■ **RECORDS FOR THIS EXERCISE**:
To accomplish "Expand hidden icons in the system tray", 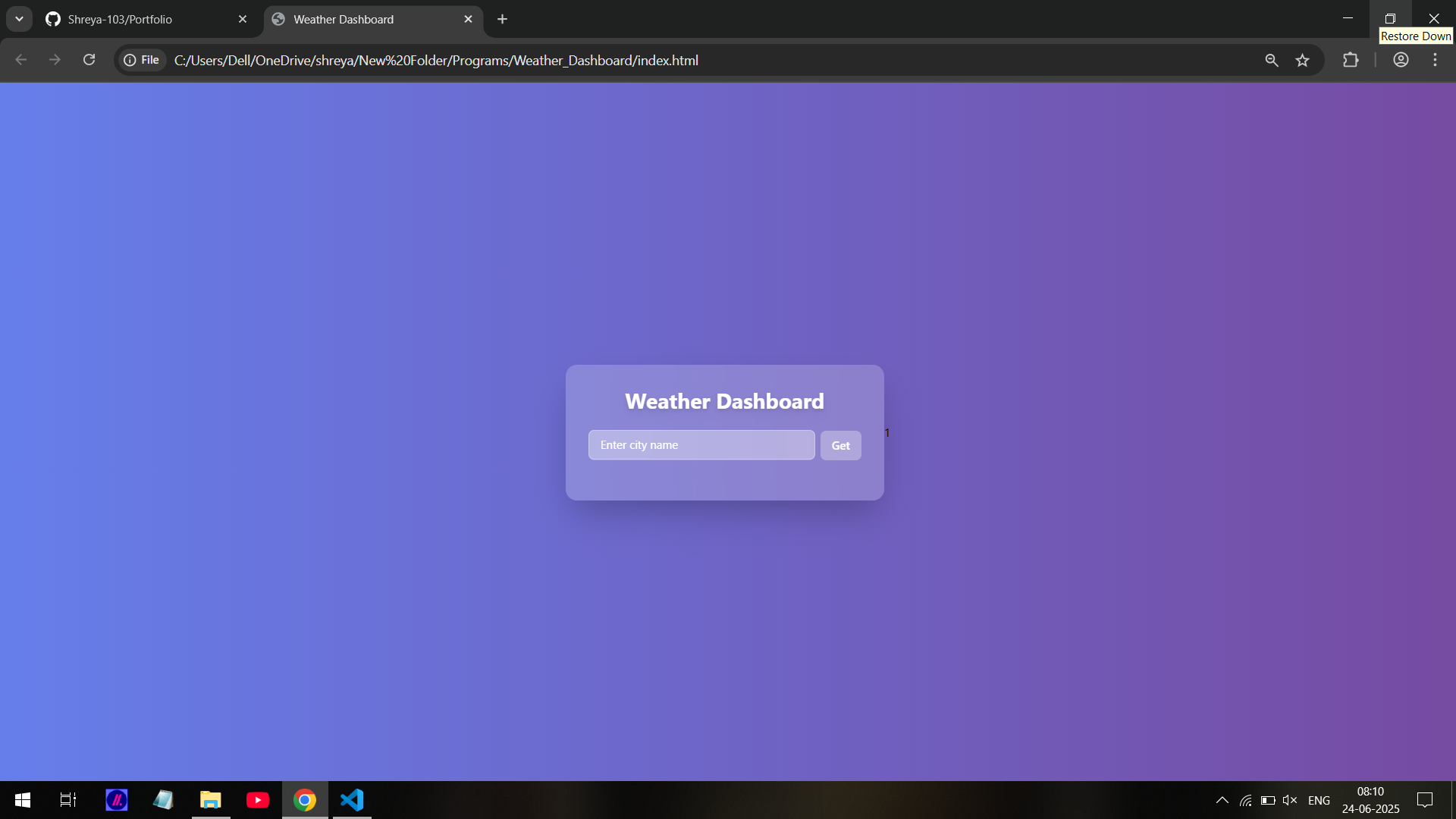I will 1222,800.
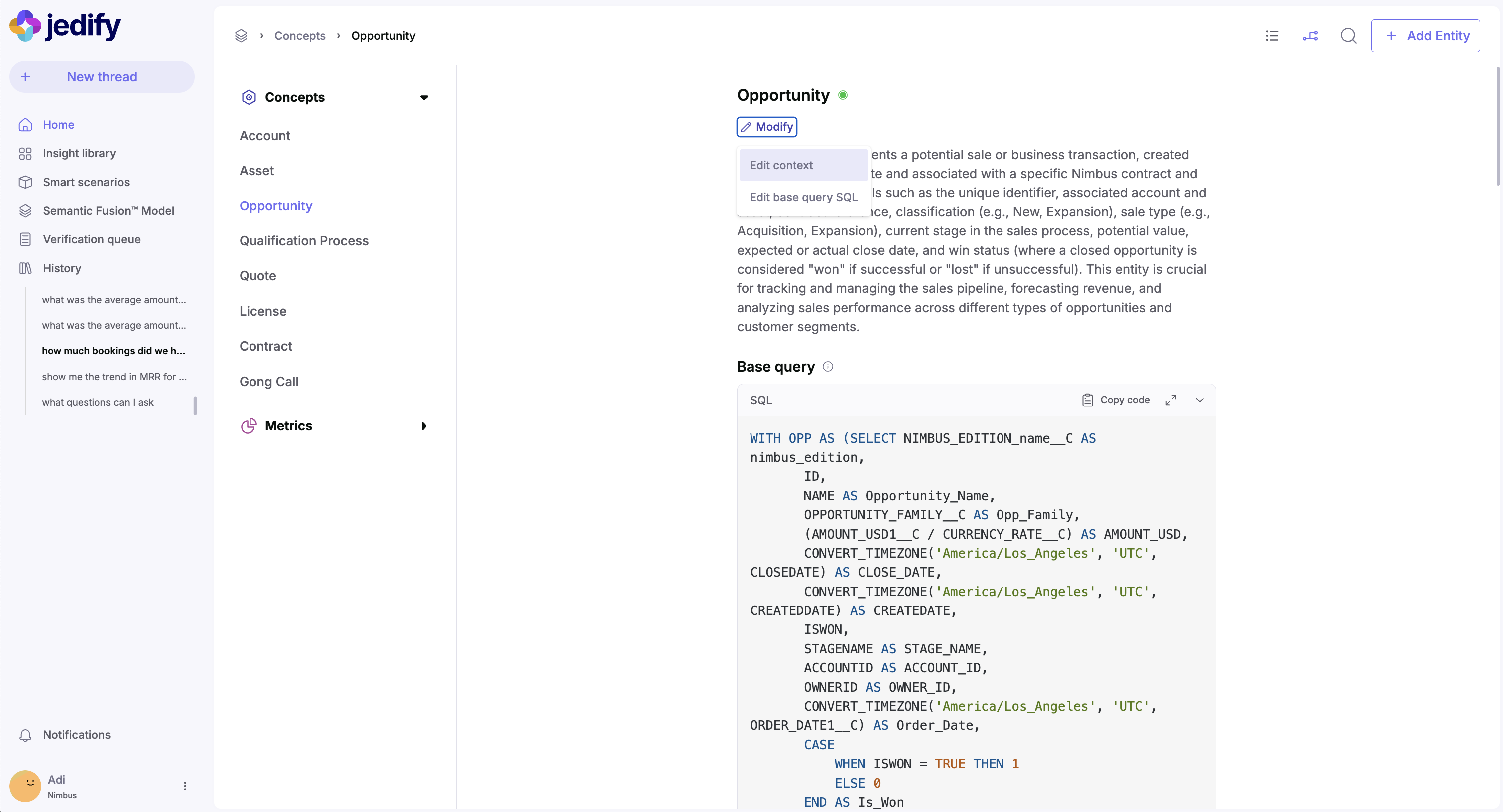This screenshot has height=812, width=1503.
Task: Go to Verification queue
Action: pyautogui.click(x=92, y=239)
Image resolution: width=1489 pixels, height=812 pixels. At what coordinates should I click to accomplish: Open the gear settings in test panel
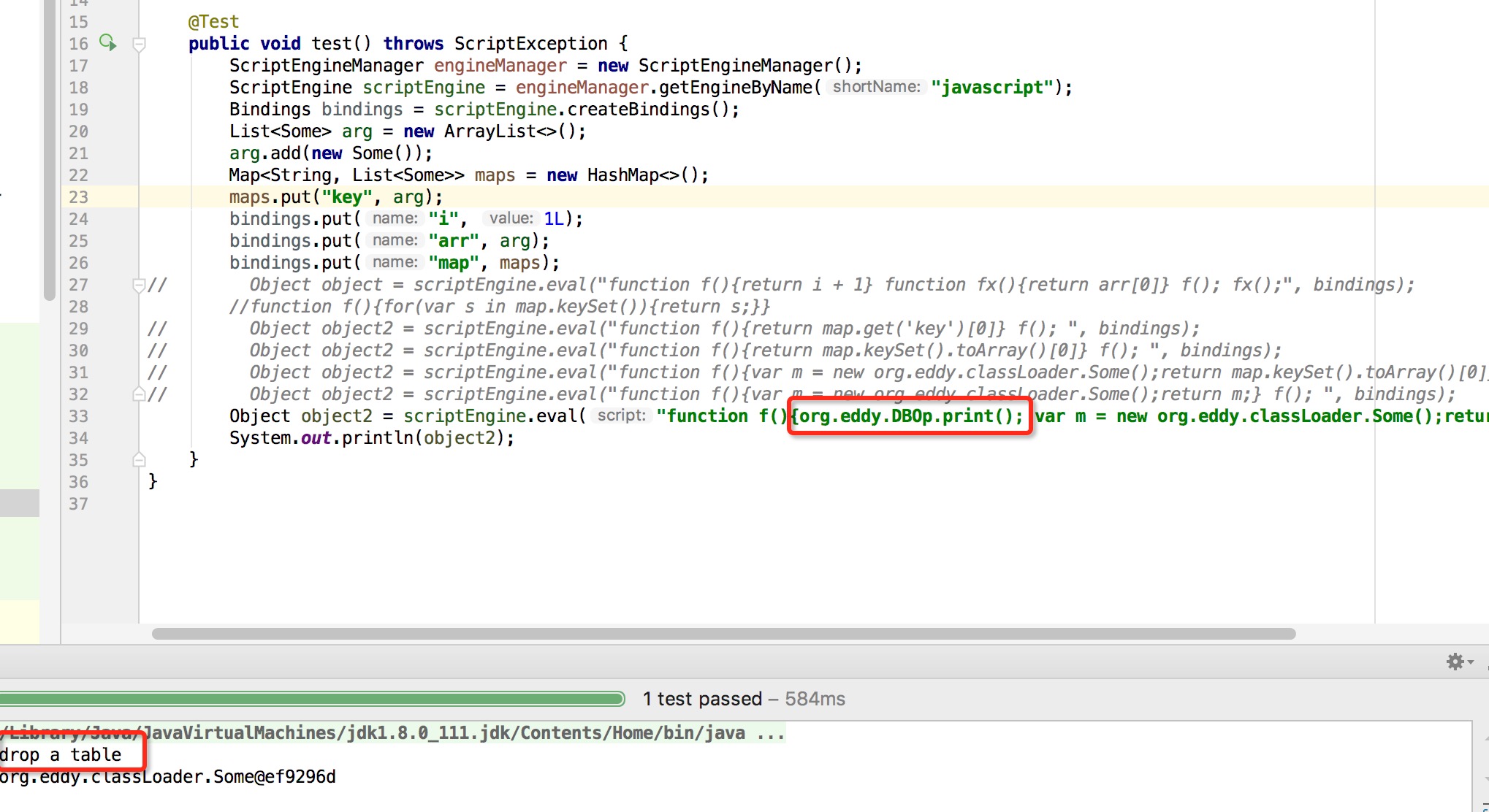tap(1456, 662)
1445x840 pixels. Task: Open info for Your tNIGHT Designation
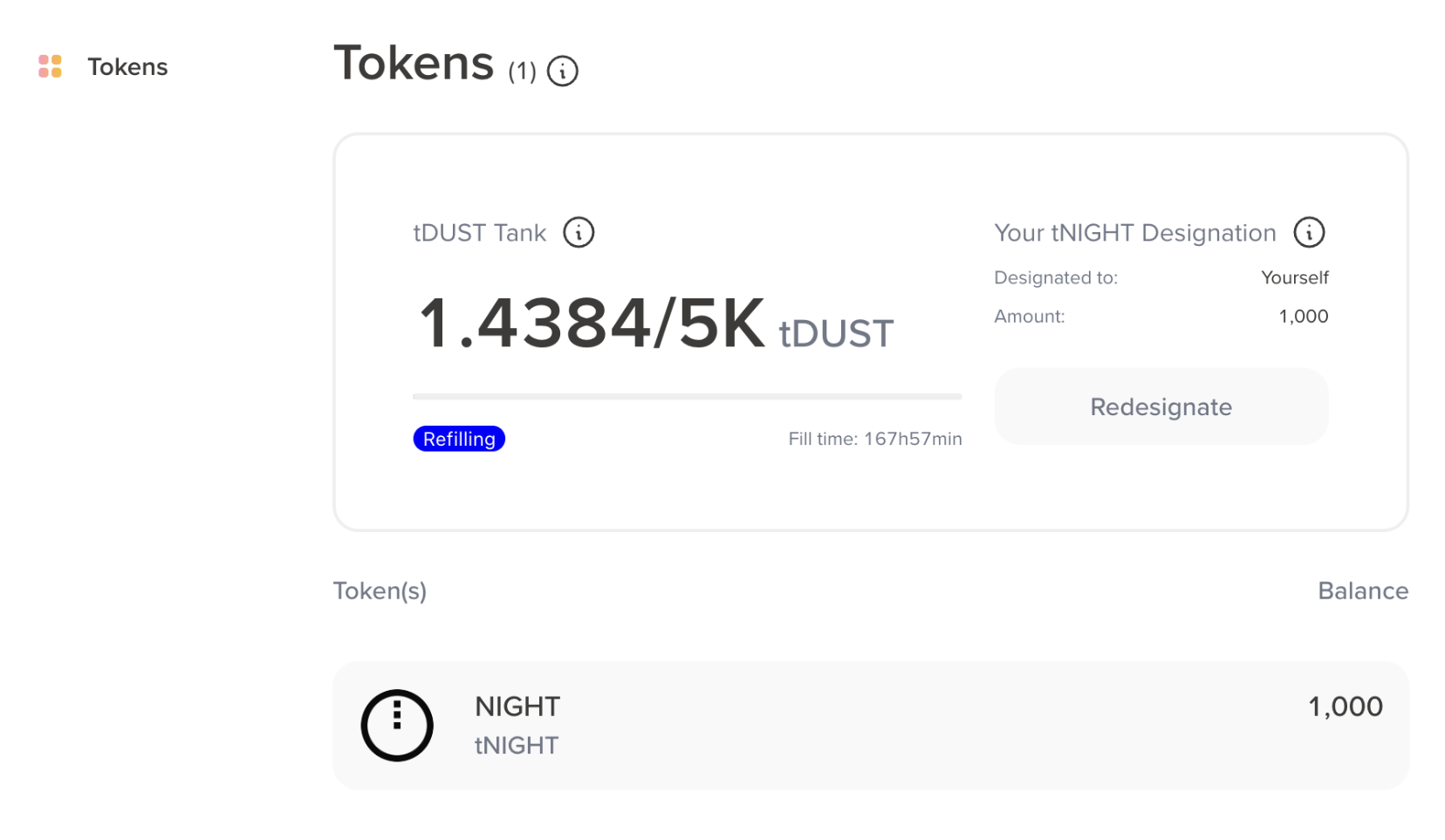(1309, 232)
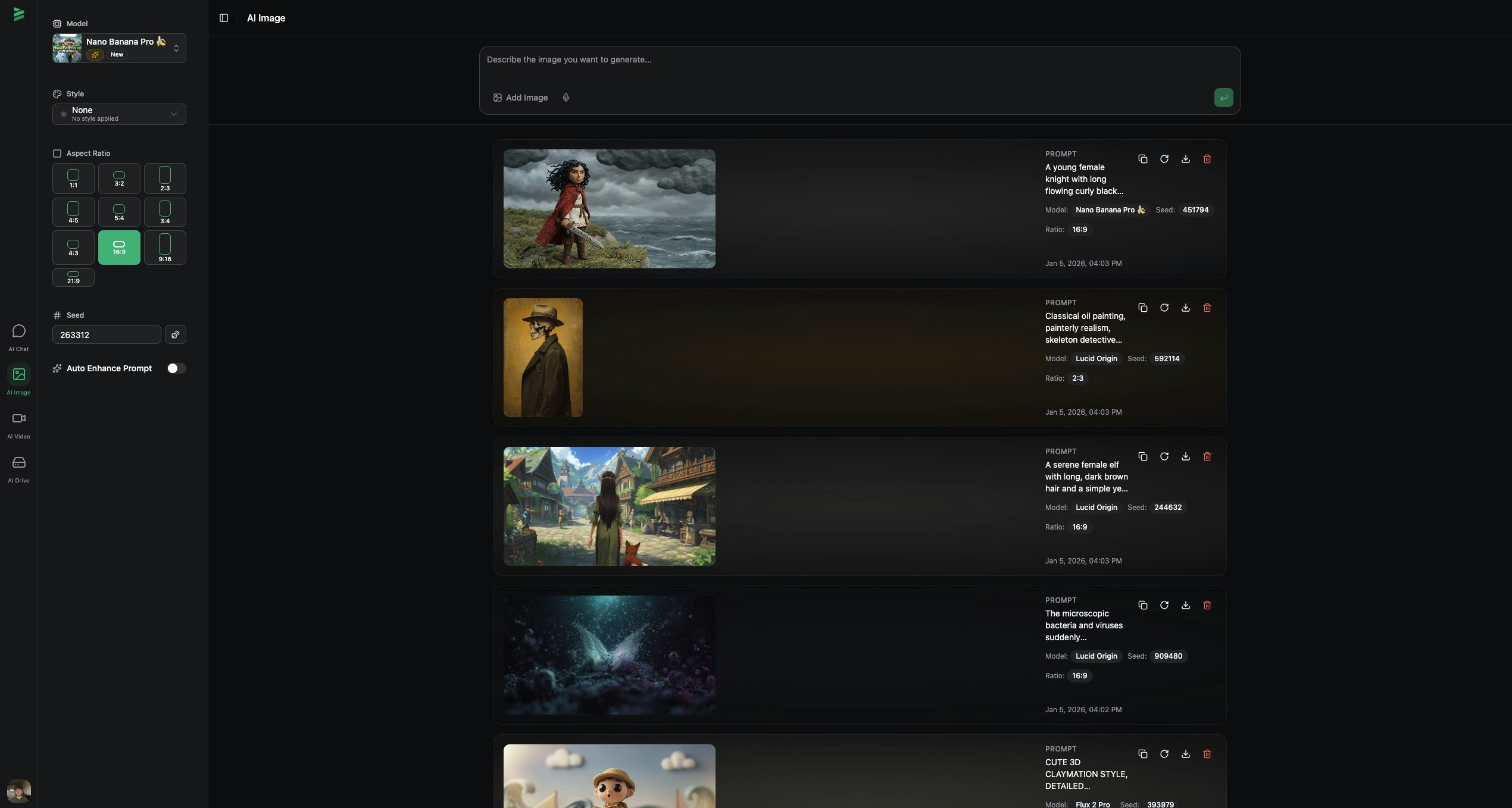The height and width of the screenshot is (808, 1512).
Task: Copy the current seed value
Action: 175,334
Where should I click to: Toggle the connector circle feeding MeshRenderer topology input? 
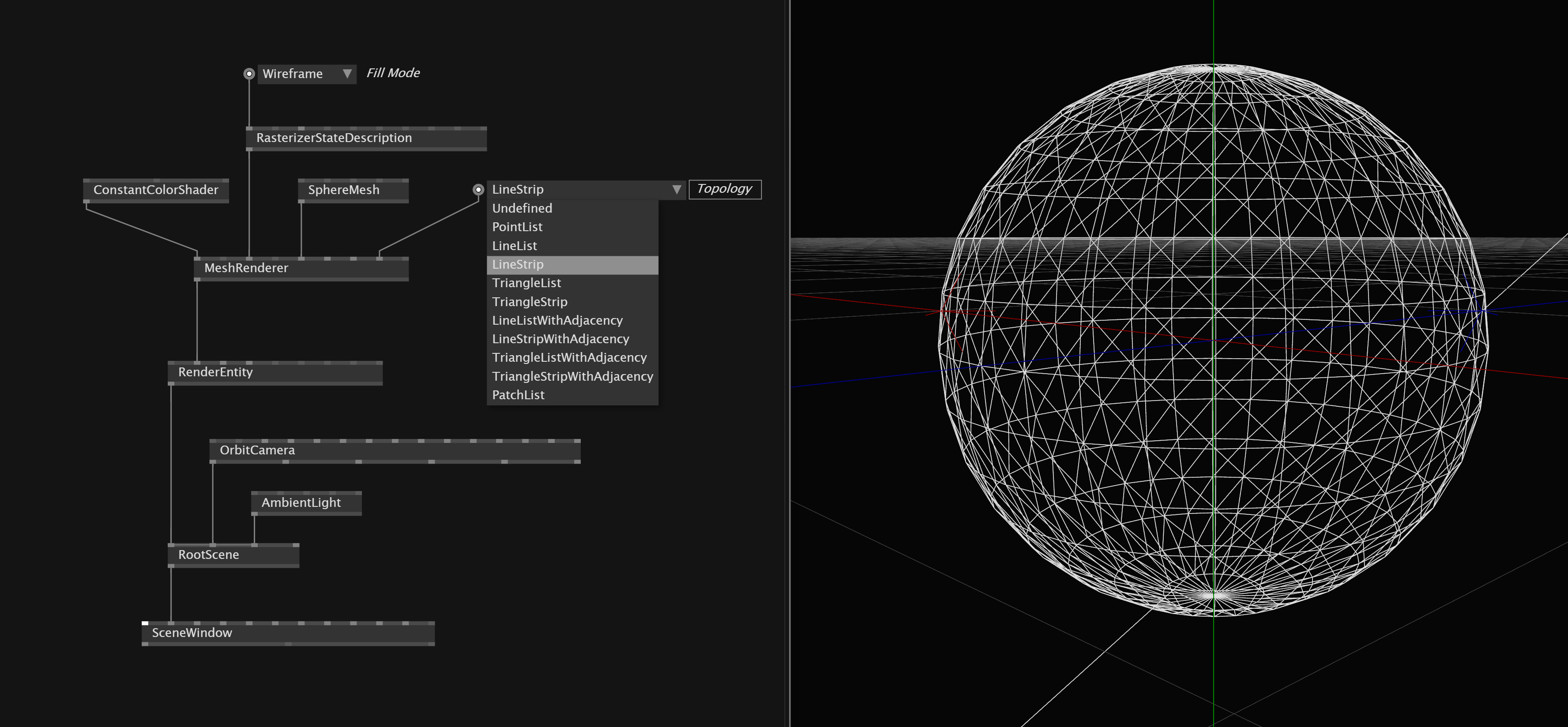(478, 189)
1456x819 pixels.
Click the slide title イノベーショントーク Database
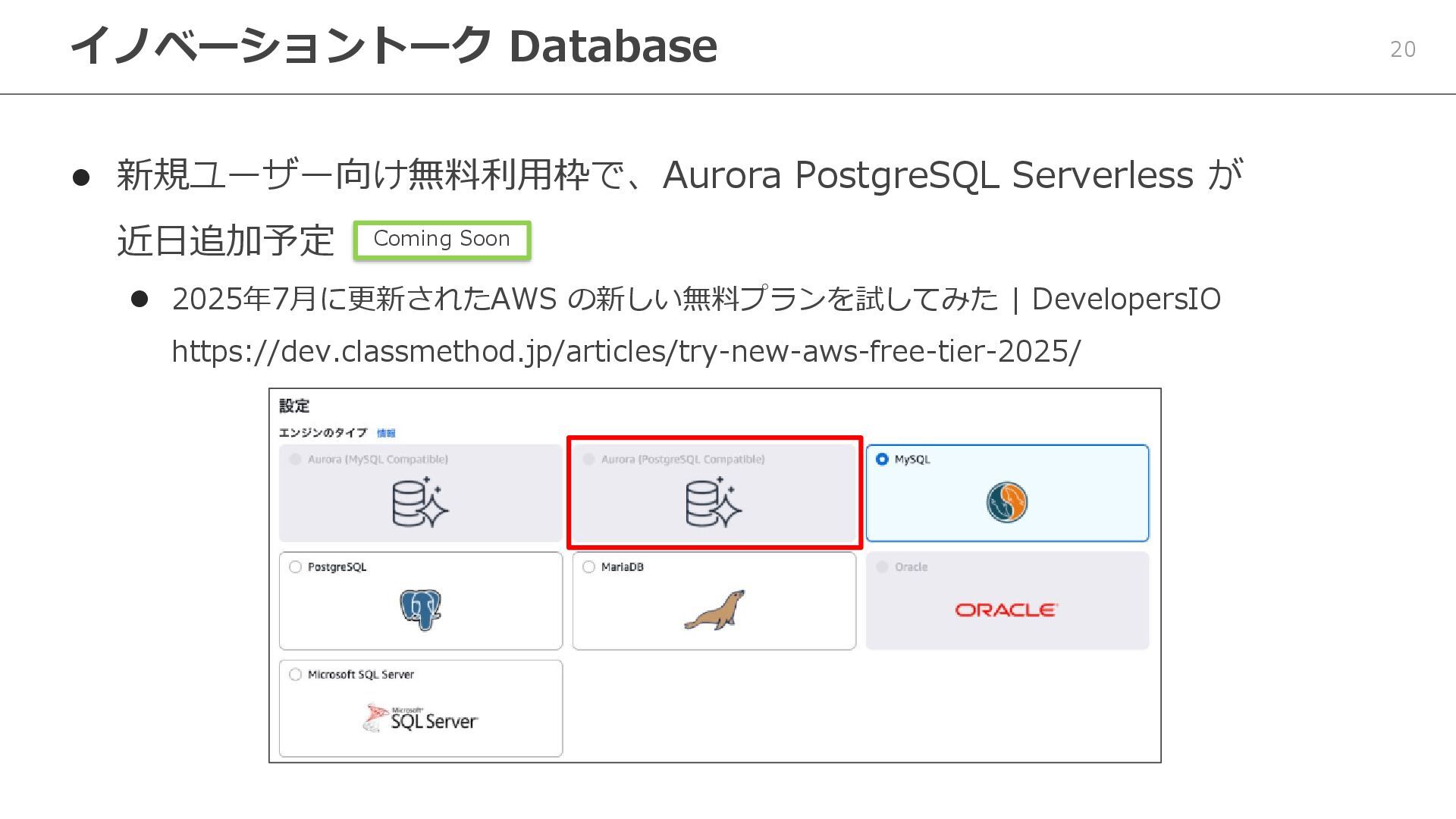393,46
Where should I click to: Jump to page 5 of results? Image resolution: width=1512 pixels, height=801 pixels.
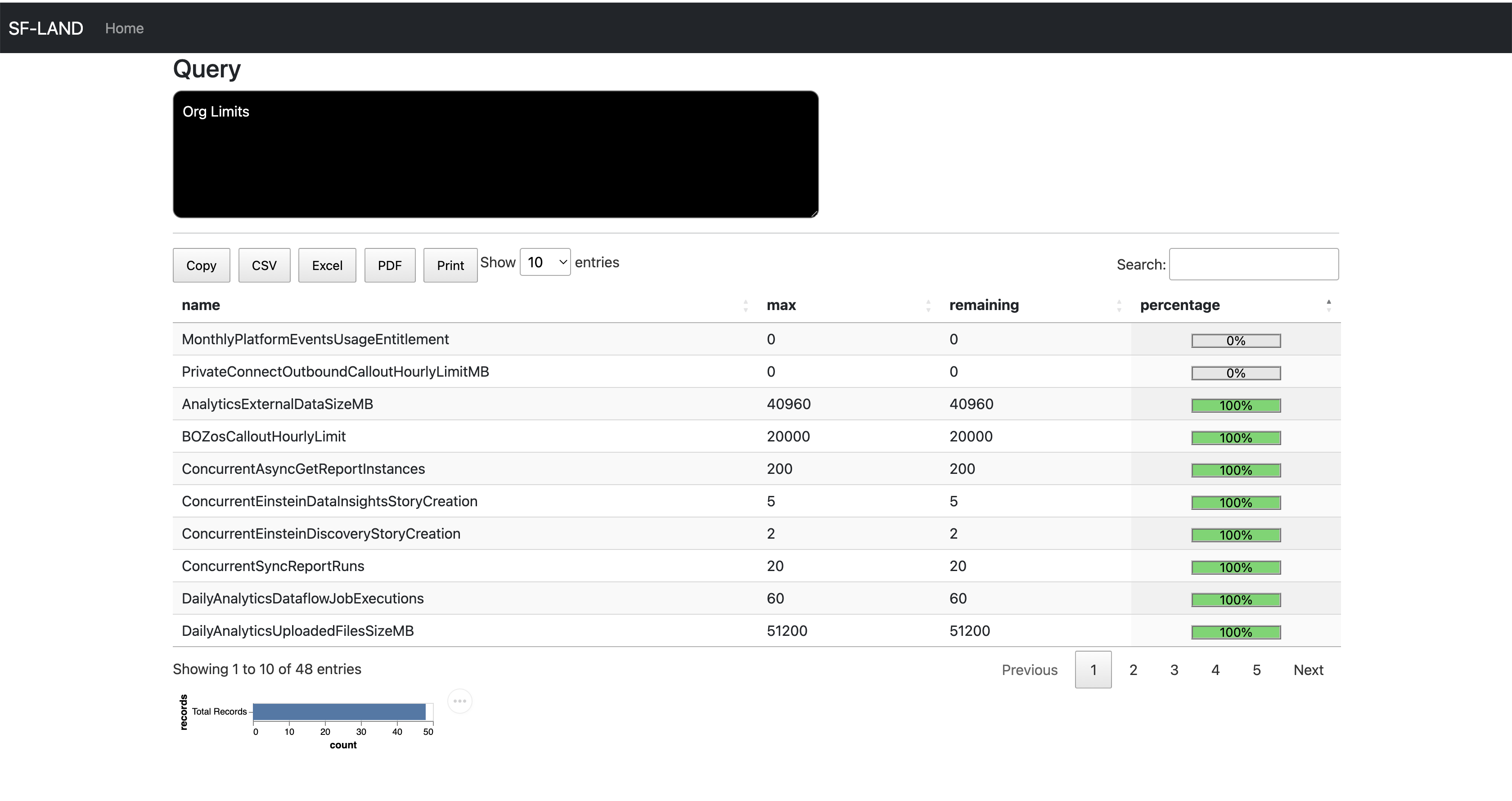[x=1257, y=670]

■ **YOUR GOAL**:
Using the records above, extract exactly and only the lines from the one with "Click the slide title イノベーショントーク Database" through the final line, inclusive, leaving out pictures.

■ **SOLVED PROBLEM**:
Click the slide title イノベーショントーク Database
393,46
Where should I click to: Jump to page 5 of results? Image resolution: width=1512 pixels, height=801 pixels.
[x=1257, y=670]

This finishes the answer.